Performance & Usage Telemetry: Store Astrato activity in Google BigQuery

This approach creates a query history layer on top of BigQuery using the built-in INFORMATION_SCHEMA.JOBS_BY_PROJECT and JOBS_BY_USER views. It captures executed SQL statements, execution metadata, and performance metrics, and makes them queryable as a structured dataset.

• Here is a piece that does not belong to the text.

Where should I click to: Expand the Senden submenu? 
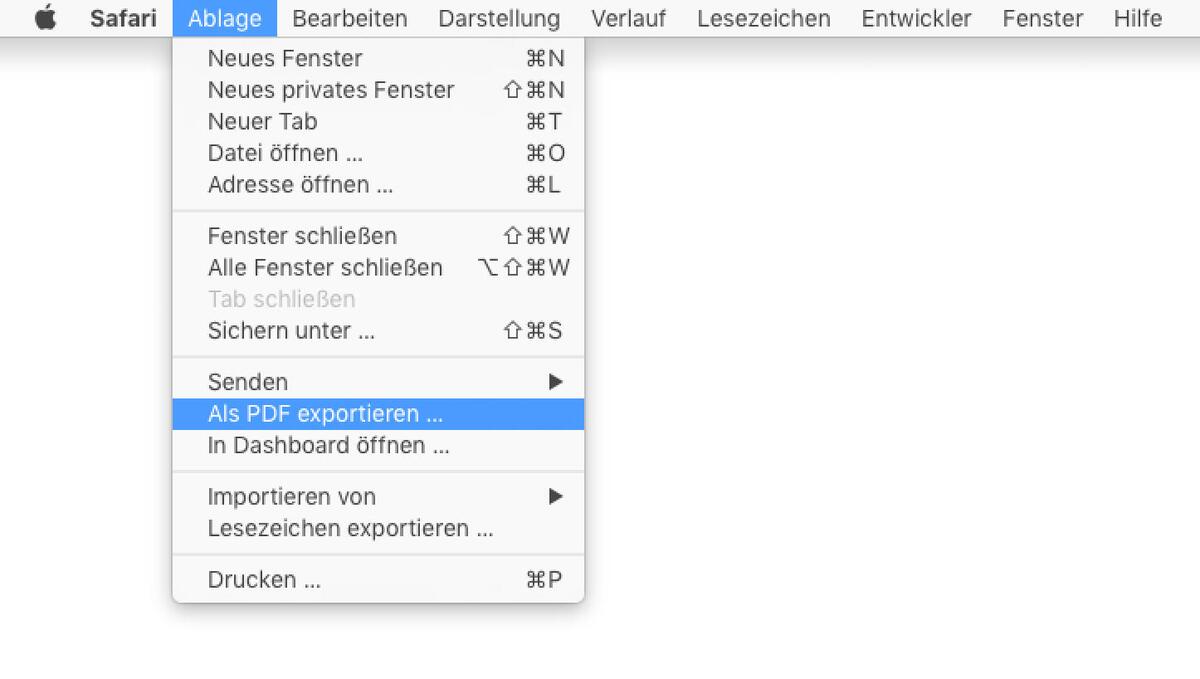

Unlike aggregated monitoring tools, this method provides row-level visibility into historical queries, which can be enriched with Astrato metadata embedded in SQL comments. This enables direct correlation between BigQuery workload, users, dashboards, and business activity.

How does it work

Astrato appends metadata to the end of each query, subsequently allowing this to be viewed in BigQuery. BigQuery already contains data about which database user has accessed each table, warehouse etc.

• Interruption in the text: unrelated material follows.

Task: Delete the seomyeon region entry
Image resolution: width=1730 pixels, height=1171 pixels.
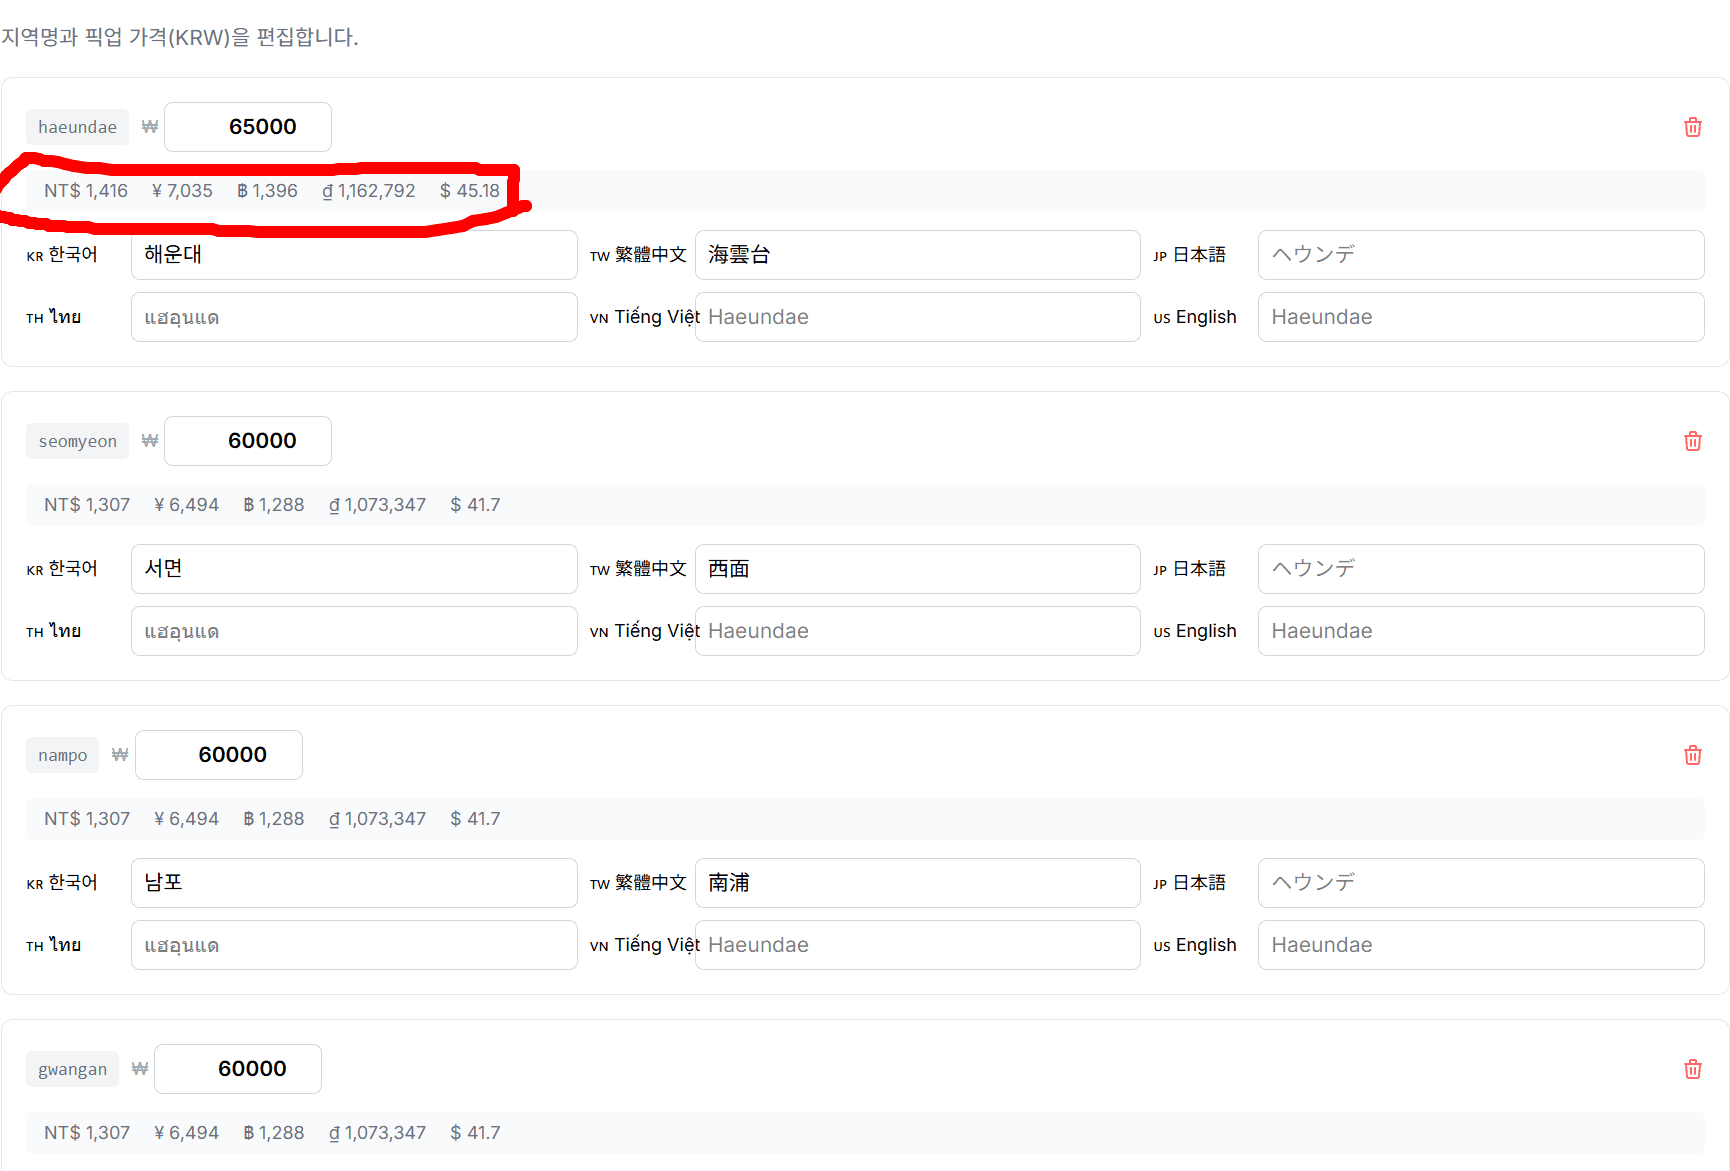Action: tap(1692, 441)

In this article we will cover how to store this data in a new database, using only one block of code.

The data that Astrato appends is shown below.

-- 
{
"objectId":"f4ed7820-9884-45ba-b078-86fc260d5511",
"sheetId":"3c2fa835-05ce-47f8-9489-3b99a76adc0b",
"workbookId":"d8ccb7b8-970e-477f-a093-6e862a431e21"
}

To supplement this, you can export the lookup associating workbooks, sheets and users, from the administration section https://app.astrato.io/administration/exports.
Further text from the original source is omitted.